Part 1 : Salju Hitam di Tepi Jurang

669 50 9
                                    

Hallo, hallo, ...

Novel MUSIM DINGIN DI IZMIR sudah naik cetak. Terima kasih buat semua teman-teman yang sudah ikut pre order. Sambil menunggu proses cetak selesai, saya nulis cerita baru nih. Lagi-lagi ber-setting Turki, tepatnya di Erzurum.

Berdasarkan hasil riset, kota ini merupakan salah satu kota terdingin di dunia. Musim dinginnya lebih panjang dibandingkan kota-kota lain.

Kenapa mengambil setting Erzurum?

Hhhmmm, yang pasti karena kebutuhan cerita.

Oya, tulisan ini merupakan tantangan menulis di Forsen, komunitas menulis yang saya ikuti. Jadi pada bulan April, semua member Forsen wajib membuat cerita mix genre. Dan, SALJU DI ERZURUM memadukan genre romance dan mistery.

Seperti apa ceritanya?

Silakan dibaca saja. Semoga bisa dinikmati. Jangan lupa vote dan comment-nya yaa.

Saya terbuka dengan kritik dan saran selama disampaikan dengan cara yang baik. Terima kasih.

*****

Tubuh Hulya memutar. Mata bulatnya nyalang menelisik ke setiap penjuru. Kernyitan yang kemudian tampak di keningnya menandakan perempuan berusia 35 tahun itu sedang berpikir. Tepatnya, mengingat-ingat bagaimana bisa ia berada di tempat ini.

Mata cokelat itu mengerjap, berharap semuanya hanya halusinasi. Namun, penglihatannya tak berubah. Ia benar-benar berada di puncak bukit, dikelilingi semak belukar dan bebatuan besar. Sekitar dua meter di belakangnya tegak sebuah pohon raksasa berdaun rimbun. Sedangkan beberapa langkah di depannya tampak jurang yang sangat curam.

Kebingungan Hulya belum pupus ketika angin berembus lebih kencang. Pada saat yang bersamaan, warna langit menjadi kelam.

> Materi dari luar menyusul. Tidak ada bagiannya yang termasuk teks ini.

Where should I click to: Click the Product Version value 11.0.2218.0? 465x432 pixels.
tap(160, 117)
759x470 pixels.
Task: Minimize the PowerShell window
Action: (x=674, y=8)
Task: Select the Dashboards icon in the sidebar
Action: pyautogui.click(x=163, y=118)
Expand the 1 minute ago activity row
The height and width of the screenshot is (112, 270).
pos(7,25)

Gumpalan awan kelabu tua berarak menuju matahari, lalu menutupi cahayanya.

Wajah Hulya memucat. Jantungnya berdetak tak terkendali ketika dilihatnya langit menurunkan serpihan-serpihan salju. Seumur hidupnya, hampir 150 hari ia disuguhi salju setiap tahun. Namun, baru kali ini ia melihat salju berubah hitam saat mencapai permukaan tanah. Dan, dalam sekejap segala sesuatu yang ada di sekelilingnya berubah warna. Legam.

Ia melangkah mundur, hendak mencari tempat berlindung. Tubuhnya sempat terjajar dan berusaha menahan keseimbangan ketika tumitnya terantuk akar. Sebuah ringisan terbentuk di bibir perempuan itu saat kaki telanjangnya menginjak bebatuan dan semak berduri. Perih.

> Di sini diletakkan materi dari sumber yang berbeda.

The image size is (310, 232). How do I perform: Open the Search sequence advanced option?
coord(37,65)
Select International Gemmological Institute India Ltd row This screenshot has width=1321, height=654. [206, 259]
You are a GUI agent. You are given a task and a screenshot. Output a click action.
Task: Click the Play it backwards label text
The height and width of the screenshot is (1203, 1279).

Persis di bawah pohon, Hulya baru berhenti. Rimbun dedaunan mampu melindunginya dari salju hitam yang masih luruh. Sesaat ia merasa aman, hingga terdengar angin menderu semakin kencang. Dahan pohon di atas kepalanya berderak-derak dan daun-daun berguguran.

Secepat mungkin Hulya menjauh. Matanya kembali nyalang, mencari-cari tempat berlindung. Dan, pada saat itulah matanya menangkap seorang lelaki tengah berjalan menuju tepi jurang. Hanya tampak punggungnya, tetapi ia bisa mengenali sosok tinggi besar itu.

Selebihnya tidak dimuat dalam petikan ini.